Jagadananda Das said...

Right about "lacked" and "possessed". I will change.

Jagadananda Das said...

It is an awkward problem for me, because on the one hand I want to be liberal and say that this path is open to everyone, and indeed it is.

I made the effort to learn the languages -- to whatever extent of mastery -- so I am biased as to what is necessary culturally, etc., and I feel it to be a bit of a trap in itself.

After all, most people do think their own cultural values are superior, even _after_ conversion to something that is as culturally self-superior as the Hindu. They think they can do it better.
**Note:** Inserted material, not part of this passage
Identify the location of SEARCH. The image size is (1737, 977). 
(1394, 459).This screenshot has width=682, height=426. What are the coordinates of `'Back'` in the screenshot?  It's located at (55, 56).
And inevitably they screw it up. Or maybe not. I don't know.

Jorge Dominguez said...

I currently attend Hare Krishna services at the ISHKON Centre in El Salvador. Previously, I attended services at the ISHKON Centre in Honolulu, Hawaii. I have read that Prabhupada said that the Hare Krishna movement is not Hindu but universal. But at the weekend services, in practice the services feels Hindu. Most people dressed like Hindus, and it does not bother me as long as I am not forced to do the same. But I find it annoying that too much time is wasted in forcing people to learn sanskrit. Most people that visit the temple never come back, they get turned off by too much theory and no practical actions. No doubt very few people attend the Hare Krishna temples both in El Salvador and Hawaii. Although I am not a Mormon, I find them much more practical. Instead of forcing the English language when they go as missionaries, they learn the language from the foreign culture!!!! In Paraguay, Mormons speak guarani language, which is not even Spanish, but what the native Paraguayans speak.